* **Work item**
Output each entry below as it stands, leaving out every picture.

---- Task data

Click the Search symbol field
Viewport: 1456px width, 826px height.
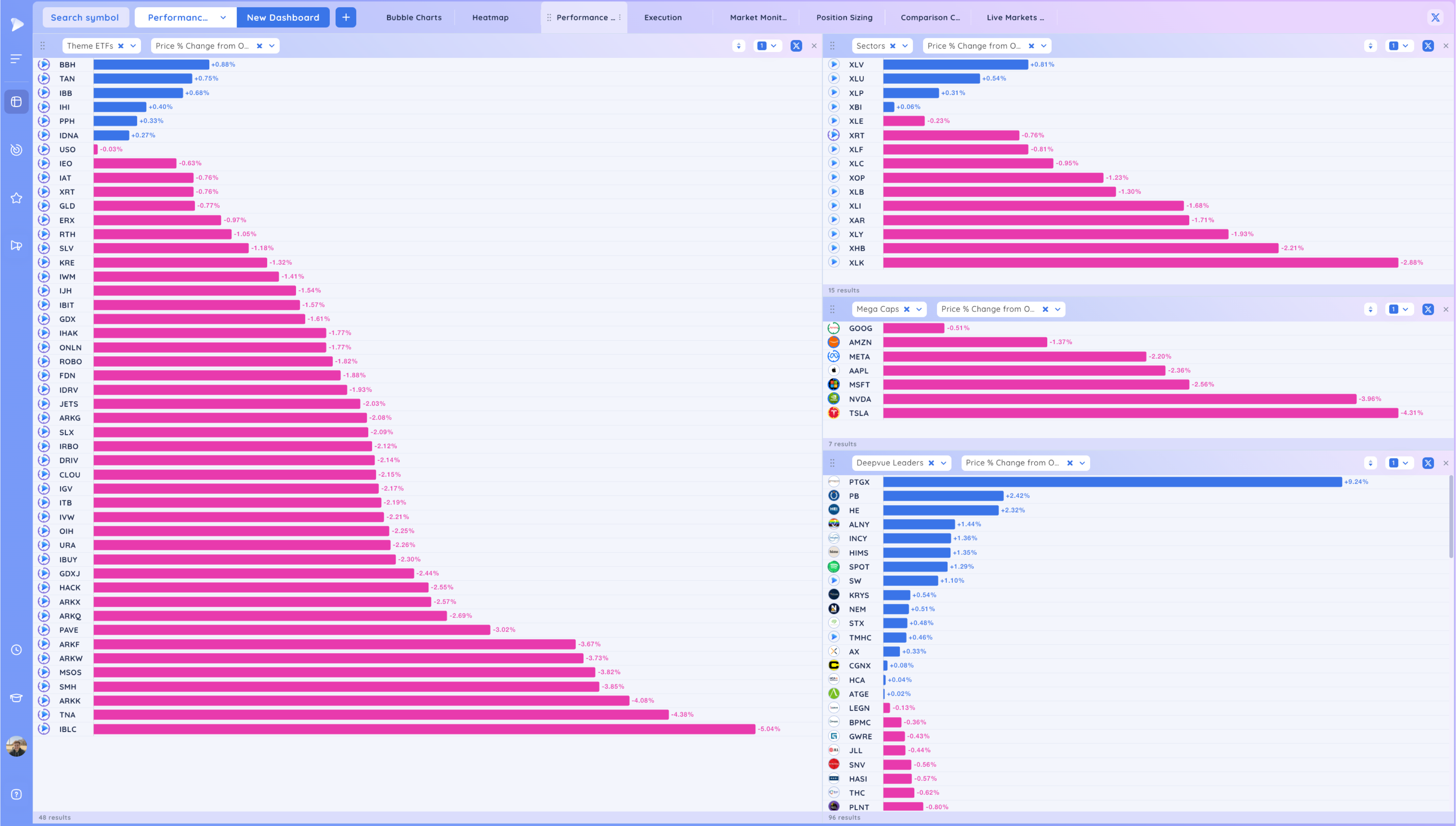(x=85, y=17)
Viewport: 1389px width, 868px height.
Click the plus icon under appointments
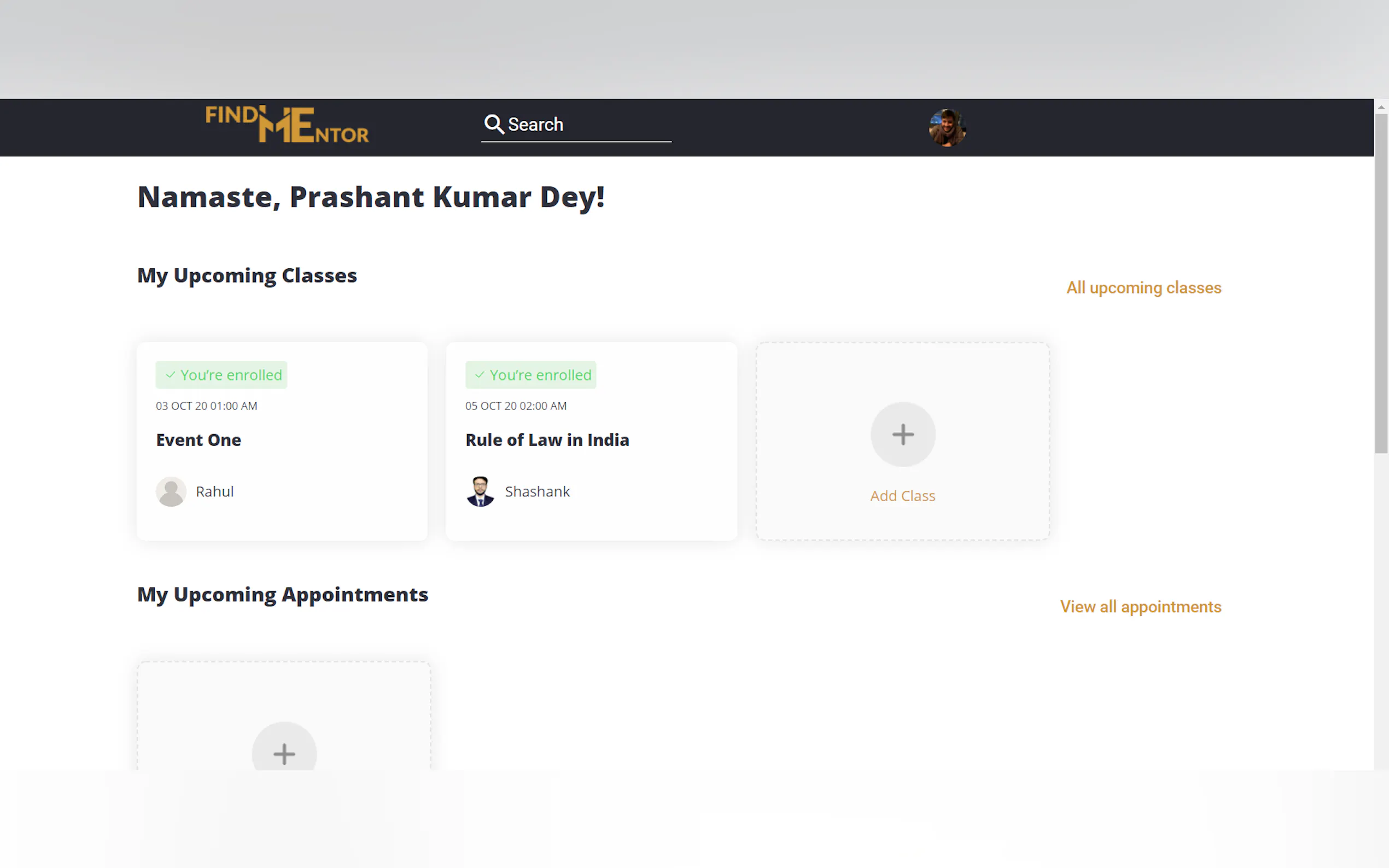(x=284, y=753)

--------

* **Written solution**
Click the Search symbol field
Viewport: 1456px width, 826px height.
(x=85, y=17)
Viewport: 1389px width, 868px height.
Click the plus icon under appointments
(x=284, y=753)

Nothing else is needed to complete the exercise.